We know from forensics, philosophy, and other fields that nothing is what it seems. How could it be, then that it is any different in life in general? And, if it is not any different in life, it has to be the same also in art. Gerard Waskievitz explores the hidden dimensions governing the aristic world, caught between superficial reality and the necessary counterweight creation of a new, parallel world, which we are wont to perceive as art. This raises the question of the „how“, of the methods used in bringing forth this new world, this new visual experience. We gradually, step by step, with every little detail, begin to understand that it is Gerard Waskievitz’s brushwork in combination with his choice of colours that constitute the conditions for a completely new interpretation and innovative explanation of what we think characterises our lives.

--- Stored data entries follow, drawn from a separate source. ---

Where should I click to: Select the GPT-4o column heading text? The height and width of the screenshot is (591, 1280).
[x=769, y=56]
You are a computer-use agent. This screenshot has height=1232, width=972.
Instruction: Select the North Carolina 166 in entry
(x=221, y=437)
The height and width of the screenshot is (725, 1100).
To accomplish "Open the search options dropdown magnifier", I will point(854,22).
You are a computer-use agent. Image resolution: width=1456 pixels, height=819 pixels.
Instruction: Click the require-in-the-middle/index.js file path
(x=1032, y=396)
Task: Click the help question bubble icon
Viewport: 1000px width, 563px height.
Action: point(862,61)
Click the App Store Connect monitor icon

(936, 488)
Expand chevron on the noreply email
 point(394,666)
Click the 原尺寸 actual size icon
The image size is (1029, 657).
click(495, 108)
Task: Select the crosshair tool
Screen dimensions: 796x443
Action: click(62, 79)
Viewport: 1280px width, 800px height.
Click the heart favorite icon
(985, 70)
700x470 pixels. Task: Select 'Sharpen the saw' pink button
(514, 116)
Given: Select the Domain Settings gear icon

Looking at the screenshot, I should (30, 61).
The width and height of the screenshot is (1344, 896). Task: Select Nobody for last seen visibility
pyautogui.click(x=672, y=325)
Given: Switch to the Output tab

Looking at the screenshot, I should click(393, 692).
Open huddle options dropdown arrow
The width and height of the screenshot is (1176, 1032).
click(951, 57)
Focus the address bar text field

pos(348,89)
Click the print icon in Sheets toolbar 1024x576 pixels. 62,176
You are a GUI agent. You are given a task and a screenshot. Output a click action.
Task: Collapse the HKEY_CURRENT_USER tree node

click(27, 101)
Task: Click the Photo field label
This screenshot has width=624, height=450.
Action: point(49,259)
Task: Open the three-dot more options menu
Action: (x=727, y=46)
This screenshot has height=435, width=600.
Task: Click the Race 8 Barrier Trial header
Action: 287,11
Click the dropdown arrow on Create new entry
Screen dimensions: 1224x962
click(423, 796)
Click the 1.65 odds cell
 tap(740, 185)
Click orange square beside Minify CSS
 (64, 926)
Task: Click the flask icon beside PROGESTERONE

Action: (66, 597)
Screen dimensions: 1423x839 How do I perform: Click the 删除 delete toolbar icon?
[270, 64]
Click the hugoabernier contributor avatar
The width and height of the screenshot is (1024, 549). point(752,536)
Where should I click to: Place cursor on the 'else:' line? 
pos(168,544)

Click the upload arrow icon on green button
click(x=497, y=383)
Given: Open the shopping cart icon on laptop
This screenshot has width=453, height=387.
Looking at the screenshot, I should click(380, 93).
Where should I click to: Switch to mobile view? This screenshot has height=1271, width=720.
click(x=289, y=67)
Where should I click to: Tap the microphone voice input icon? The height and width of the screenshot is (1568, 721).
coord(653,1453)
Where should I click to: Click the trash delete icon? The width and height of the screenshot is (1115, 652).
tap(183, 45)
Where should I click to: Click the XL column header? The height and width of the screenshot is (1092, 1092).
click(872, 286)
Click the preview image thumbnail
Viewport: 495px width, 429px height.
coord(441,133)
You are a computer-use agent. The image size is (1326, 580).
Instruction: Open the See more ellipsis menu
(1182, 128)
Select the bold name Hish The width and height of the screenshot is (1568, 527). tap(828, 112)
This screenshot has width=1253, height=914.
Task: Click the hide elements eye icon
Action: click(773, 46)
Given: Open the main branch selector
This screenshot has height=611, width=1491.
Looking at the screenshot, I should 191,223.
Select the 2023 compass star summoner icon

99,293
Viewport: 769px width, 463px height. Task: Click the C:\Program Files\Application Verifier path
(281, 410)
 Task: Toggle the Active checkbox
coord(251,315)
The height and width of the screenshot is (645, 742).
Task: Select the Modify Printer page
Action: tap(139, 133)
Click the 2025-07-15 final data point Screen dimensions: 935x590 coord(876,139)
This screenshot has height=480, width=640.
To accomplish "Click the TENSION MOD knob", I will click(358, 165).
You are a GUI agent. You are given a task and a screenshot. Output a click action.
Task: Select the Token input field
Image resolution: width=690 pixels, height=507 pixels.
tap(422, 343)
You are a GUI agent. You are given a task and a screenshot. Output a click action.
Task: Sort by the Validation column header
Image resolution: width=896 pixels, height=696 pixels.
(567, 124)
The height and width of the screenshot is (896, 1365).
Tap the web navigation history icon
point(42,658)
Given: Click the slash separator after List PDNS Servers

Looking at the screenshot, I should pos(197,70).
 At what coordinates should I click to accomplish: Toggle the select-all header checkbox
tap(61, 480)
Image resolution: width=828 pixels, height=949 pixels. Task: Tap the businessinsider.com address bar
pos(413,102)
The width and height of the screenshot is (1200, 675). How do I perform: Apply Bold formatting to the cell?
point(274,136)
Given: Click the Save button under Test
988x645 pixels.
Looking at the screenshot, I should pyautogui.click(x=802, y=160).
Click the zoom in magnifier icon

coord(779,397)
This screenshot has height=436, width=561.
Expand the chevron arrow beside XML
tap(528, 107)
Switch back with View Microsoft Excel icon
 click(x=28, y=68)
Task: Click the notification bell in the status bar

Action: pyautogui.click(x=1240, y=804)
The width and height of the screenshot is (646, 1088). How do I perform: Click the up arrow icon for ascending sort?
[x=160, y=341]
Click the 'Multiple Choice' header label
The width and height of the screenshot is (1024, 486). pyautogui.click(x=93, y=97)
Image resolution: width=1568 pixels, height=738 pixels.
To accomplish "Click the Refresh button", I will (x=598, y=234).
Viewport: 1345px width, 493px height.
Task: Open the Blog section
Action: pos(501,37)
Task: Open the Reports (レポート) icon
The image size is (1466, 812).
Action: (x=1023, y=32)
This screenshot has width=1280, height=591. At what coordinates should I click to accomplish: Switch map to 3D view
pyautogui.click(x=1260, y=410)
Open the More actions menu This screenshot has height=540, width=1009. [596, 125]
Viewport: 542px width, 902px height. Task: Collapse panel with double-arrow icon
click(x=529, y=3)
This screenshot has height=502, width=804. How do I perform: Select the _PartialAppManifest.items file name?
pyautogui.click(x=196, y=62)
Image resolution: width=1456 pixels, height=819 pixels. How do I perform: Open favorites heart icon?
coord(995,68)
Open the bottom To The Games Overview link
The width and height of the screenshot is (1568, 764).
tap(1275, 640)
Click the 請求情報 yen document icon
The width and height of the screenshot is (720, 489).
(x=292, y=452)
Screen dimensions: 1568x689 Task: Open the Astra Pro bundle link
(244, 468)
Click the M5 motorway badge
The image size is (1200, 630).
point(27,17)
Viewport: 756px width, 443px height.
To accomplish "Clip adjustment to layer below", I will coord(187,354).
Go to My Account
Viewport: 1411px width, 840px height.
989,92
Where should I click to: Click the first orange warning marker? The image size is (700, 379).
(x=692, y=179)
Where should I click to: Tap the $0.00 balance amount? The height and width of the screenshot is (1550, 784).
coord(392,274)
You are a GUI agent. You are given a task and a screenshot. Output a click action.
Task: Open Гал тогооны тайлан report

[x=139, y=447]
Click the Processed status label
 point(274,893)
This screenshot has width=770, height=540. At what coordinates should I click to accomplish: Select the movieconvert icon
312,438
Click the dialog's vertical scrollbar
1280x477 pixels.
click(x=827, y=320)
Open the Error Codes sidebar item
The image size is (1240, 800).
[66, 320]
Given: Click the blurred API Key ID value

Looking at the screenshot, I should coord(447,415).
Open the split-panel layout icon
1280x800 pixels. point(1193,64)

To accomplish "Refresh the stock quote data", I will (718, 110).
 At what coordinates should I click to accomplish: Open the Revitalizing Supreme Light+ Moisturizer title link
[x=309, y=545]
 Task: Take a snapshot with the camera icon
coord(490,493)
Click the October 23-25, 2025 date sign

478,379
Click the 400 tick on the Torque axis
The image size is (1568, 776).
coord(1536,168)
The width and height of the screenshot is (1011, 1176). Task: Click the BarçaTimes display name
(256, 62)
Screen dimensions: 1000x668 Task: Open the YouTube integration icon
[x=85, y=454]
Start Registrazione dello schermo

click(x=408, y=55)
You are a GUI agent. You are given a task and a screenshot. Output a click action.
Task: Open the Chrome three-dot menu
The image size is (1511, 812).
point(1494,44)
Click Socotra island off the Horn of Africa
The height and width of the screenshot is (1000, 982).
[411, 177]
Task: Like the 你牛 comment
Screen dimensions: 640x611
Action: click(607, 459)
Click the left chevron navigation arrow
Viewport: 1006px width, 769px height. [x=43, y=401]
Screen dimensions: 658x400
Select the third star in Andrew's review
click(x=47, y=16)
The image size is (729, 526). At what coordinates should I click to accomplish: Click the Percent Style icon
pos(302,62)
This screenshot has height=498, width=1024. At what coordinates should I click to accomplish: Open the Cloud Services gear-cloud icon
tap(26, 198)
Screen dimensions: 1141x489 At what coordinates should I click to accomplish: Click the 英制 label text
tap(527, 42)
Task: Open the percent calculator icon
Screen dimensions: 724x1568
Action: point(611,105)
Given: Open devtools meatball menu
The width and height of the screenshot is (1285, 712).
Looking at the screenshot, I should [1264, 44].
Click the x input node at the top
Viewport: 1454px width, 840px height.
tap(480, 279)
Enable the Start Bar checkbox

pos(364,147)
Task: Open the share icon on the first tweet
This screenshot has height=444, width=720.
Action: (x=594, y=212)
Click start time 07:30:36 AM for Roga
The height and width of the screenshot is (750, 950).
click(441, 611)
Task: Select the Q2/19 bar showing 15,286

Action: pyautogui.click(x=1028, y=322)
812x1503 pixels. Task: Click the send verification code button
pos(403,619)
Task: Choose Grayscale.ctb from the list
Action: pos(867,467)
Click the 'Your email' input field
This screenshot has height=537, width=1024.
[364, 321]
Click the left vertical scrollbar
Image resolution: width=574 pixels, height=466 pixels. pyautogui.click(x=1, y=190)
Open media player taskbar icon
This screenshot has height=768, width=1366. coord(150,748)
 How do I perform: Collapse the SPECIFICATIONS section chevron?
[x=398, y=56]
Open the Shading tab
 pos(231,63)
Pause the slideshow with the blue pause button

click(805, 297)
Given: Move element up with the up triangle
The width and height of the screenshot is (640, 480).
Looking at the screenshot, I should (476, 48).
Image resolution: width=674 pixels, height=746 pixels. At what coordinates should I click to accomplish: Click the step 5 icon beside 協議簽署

Bunny 2016 Öl auf Leinwand 36×24,5 cm



This raises the existential questions of the why and wherefore – not only under the aspect of eternity but right under the aspect of the simple here and now: Why does the brush go this way here, and another way there? What does this depict, if it depicts anything at all? Are the contours of the object congruent with the contours of the discernible item on the canvas? Is the colour autonomous or dependent on preformed concepts? How far is the colour in its variations, its hues and layers, part of any object or part of the virtuosity of the painters brushwork?
It is indeed the brushwork itself which has all the answers we need. We do not look at the world, we look at a parallel world, a painted world, the world of art, with all its own laws and rules and regulations, processes and so forth. We cannot separate our visual experience from the recognition of what it is that we see. It is more than the commonly quoted „what you see is what you get“ – it is definitely „what you see is much more than you hoped for“. Explaining reality, explaining fantasy, explaining concepts and thoughts through the way they are presented, is, indeed, a very characteristic and revered aesthetic practice.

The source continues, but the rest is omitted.